- **Work item**: Given the records below, would you repeat exactly the lines that begin at the one containing "Articoli da Disegno (613, 124)" and end at the one containing "[button] (738, 45)", inclusive?
BEGIN Input records
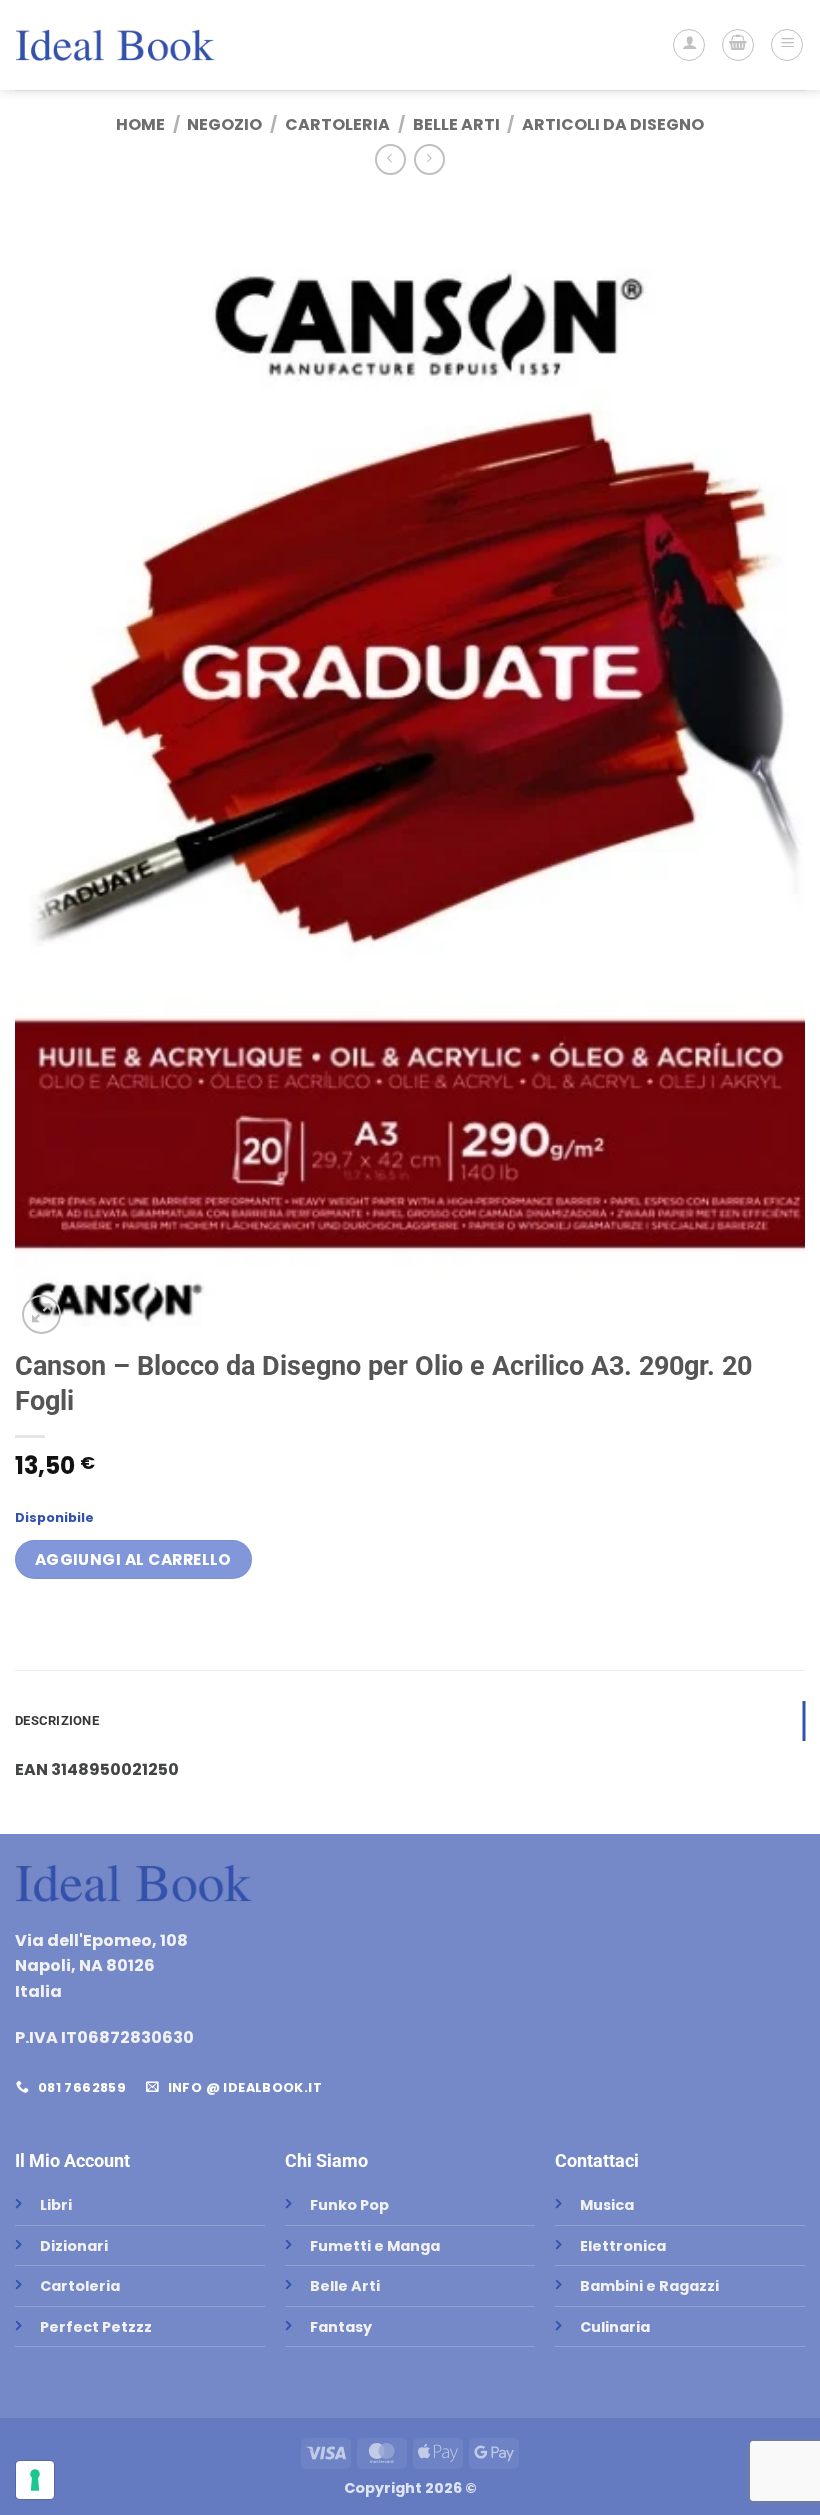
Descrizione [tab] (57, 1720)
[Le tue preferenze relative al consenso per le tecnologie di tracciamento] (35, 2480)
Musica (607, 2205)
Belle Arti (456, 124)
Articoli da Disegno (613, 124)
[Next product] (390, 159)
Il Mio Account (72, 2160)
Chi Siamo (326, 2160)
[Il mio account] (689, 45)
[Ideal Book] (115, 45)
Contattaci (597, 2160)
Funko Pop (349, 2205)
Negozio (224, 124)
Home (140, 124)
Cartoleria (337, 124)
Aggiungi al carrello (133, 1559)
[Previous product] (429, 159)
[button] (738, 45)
END Input records
BEGIN Input records
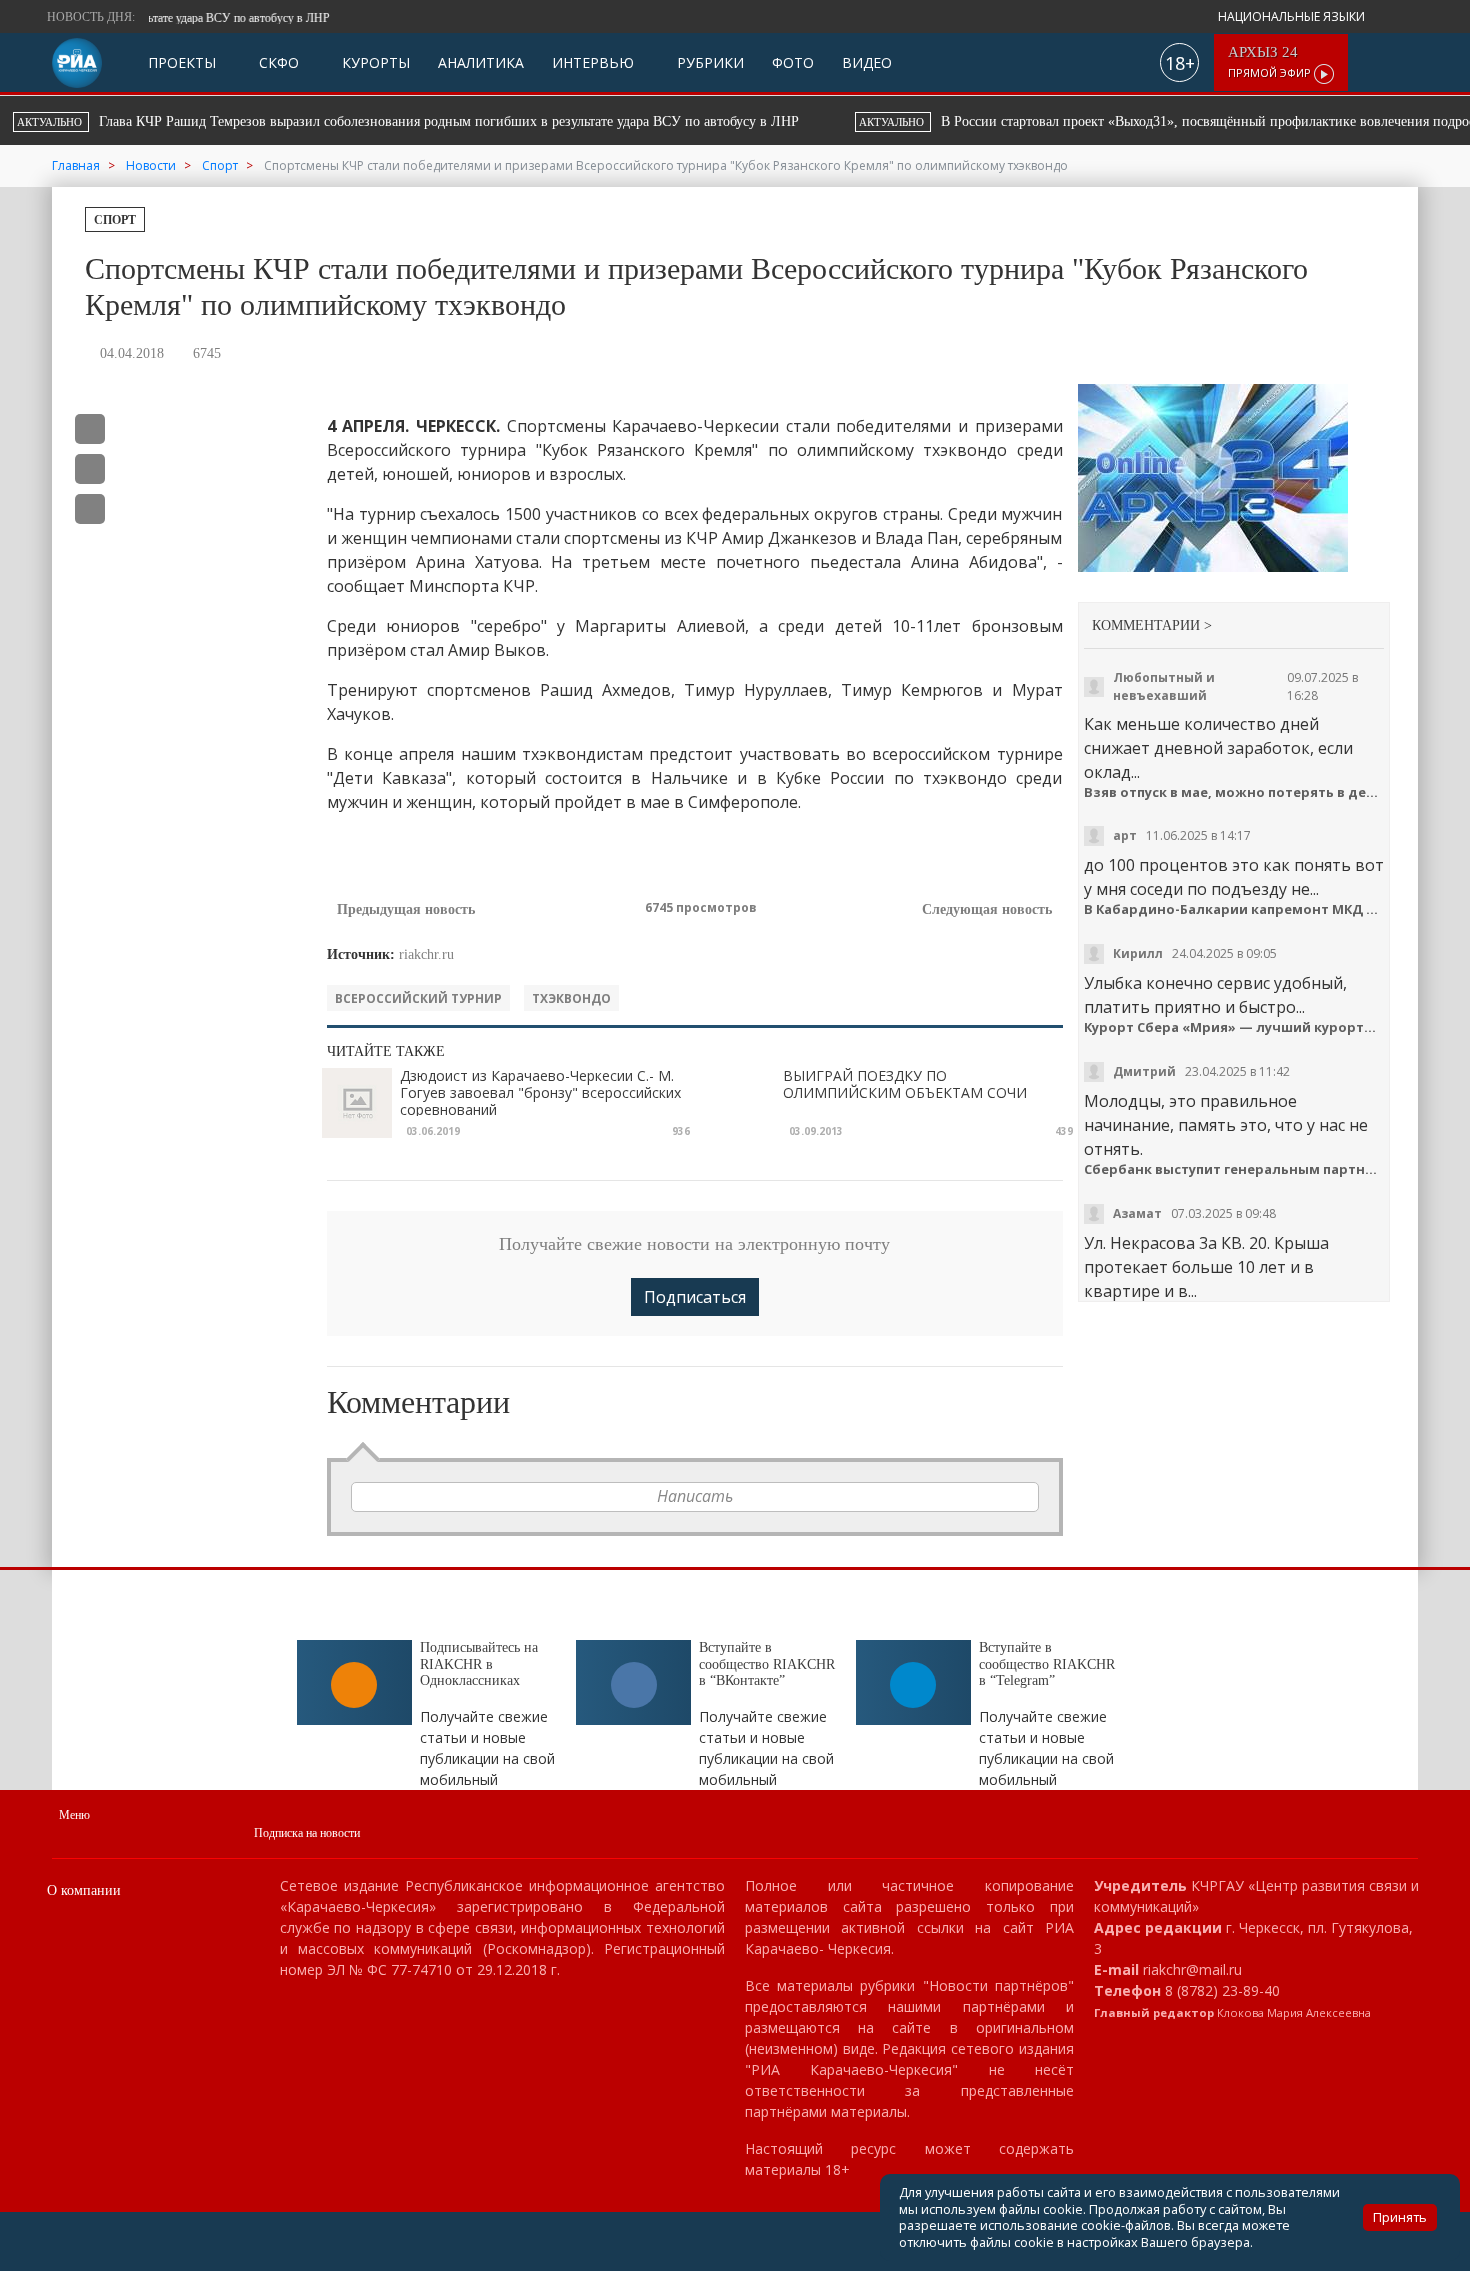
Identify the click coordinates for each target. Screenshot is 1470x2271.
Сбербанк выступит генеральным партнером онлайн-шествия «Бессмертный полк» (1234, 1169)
END Input records
- **Worked solution**:
Articoli da Disegno (613, 124)
[Next product] (390, 159)
Il Mio Account (72, 2160)
Chi Siamo (326, 2160)
[Il mio account] (689, 45)
[Ideal Book] (115, 45)
Contattaci (597, 2160)
Funko Pop (349, 2205)
Negozio (224, 124)
Home (140, 124)
Cartoleria (337, 124)
Aggiungi al carrello (133, 1559)
[Previous product] (429, 159)
[button] (738, 45)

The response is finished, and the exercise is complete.